For its next exhibition season, the Contemporary has “invited a range of diverse, established and emerging curators to mount high-profile exhibits in the main galleries, project spaces and newly identified settings,” executive director Veronica Kessenich says in a letter on the art center’s website. “The range in [their] experience as well as their progressive exhibitions reflects the mosaic of attendees, members and patrons of Atlanta Contemporary.”

The 2020–21 season begins May 7 with solo exhibitions by New York artist Baseera Khan and the much-traveled Jane County, and ends 12 months later with the Atlanta Biennial, curated by Jordan Amirkhani, an art history lecturer at American University in Washington, D.C.

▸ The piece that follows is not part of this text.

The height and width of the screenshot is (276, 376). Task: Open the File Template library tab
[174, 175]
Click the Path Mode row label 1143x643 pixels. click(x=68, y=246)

Here’s a closer look at what’s ahead.

Decade 

MAY 7–AUGUST 9. Decade is Baseera Khan’s first show in the Southeast. Both Khan’s thought process and work made in the past decade will be on display. The show connects notions of empire, historical lineage and what it means to be a femme Muslim in America today. Khan uses installation, collage, performance and sound to create a lexicon that deals with everyday forms of patriarchy and racism.

Baseera Khan "Redacted Frame"

Baseera Khan’s “Redacted Frame” (2019) is made of acrylic, chromatic prints and custom handmade silk rug pieces from Kashmir, India. (Courtesy of the artist and Simone Subal Gallery, New York)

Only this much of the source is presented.